As he prepared for Saturday’s visit of Everton, he noted how they had spent a lot of mental energy in Wednesday’s 3-2 Champions League home win over Eintracht Frankfurt. This is the nature of the competition. It is draining. But quite simply the players have to dig deeper. They need to know their limits and go beyond them. Everton boast the joint-best defensive record in the Premier League. They will be a tough nut to crack. It does not matter. Spurs must find a way.

Antonio Conte and his players plant a tree in memory of Gian Piero Ventrone, the Spurs fitness coach who died last week at the age of 61.
Antonio Conte and his players plant a tree in memory of Gian Piero Ventrone, the Spurs fitness coach who died last week at the age of 61. Photograph: Tottenham Hotspur FC/Getty Images

“Everyone can speak about mentality, about a winning mentality,” Conte said. “The difficulty is to transfer this concept every day through their work, their behaviour. To build a winning mentality is fatigue. You have to be available to do this path and it’s not for all. I’m enjoying a lot to work with these players and try to involve the whole Tottenham environment because a winning mentality has to be for the whole club, not only the players.”

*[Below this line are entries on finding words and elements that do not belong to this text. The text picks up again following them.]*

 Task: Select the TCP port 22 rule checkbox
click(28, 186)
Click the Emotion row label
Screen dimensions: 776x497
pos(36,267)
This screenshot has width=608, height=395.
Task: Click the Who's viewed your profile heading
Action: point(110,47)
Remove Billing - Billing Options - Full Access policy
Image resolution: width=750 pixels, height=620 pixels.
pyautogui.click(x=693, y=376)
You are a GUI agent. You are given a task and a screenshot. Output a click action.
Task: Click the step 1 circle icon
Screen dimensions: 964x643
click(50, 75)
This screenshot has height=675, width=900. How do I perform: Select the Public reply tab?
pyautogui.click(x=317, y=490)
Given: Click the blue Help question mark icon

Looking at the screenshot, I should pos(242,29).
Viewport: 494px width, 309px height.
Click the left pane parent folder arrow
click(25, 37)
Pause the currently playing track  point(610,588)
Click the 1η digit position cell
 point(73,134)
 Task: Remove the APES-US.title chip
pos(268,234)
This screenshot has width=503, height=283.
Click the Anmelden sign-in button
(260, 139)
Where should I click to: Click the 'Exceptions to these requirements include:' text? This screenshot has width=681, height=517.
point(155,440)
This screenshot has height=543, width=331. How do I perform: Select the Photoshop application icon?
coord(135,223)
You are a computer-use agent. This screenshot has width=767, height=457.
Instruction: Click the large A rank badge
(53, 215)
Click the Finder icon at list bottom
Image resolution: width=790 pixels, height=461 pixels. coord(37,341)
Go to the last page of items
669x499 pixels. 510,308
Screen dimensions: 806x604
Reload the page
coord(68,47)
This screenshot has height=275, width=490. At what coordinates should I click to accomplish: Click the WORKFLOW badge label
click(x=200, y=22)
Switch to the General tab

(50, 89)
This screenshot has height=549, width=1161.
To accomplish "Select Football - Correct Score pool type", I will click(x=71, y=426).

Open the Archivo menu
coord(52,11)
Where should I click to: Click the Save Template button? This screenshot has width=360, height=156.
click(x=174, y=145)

So, every department of the club, every pore of the building at Enfield – and Conte wants it to extend to the fans in the stadium. One of the big pluses of the season has been the team’s 100% home record in all competitions. And it has not been lost on Conte that four of their six league games before the World Cup break are at home.

Conte has felt the energy of the ground at various times, most memorably in the pivotal derby against Arsenal at the end of last season, when Spurs powered to a 3-0 win that set up their Champions League qualification. Three days after that, they faced Burnley in a Sunday midday kick-off and everybody knew the atmosphere would be much flatter. It was, although Spurs did win 1-0. Conte wants a consistently intimidating home crowd and it is a goal towards which each fan can contribute.

“I know very well – because I was a player – what it means to play away in a difficult atmosphere,” Conte said. “I remember this season [in the Champions League] at Sporting Lisbon and Eintracht Frankfurt and then in England at Nottingham Forest … it was really difficult, a lot of noise. When we play at home, our fans have to be a 12th player for us. We have to try to exploit that.”

Conte revealed that Dejan Kulusevski was out of the Everton match and he did not know whether the winger would be back for next Wednesday’s trip to Manchester United. Kulusevski, who damaged a hamstring on international duty with Sweden at the end of last month, suffered a setback in training on Thursday.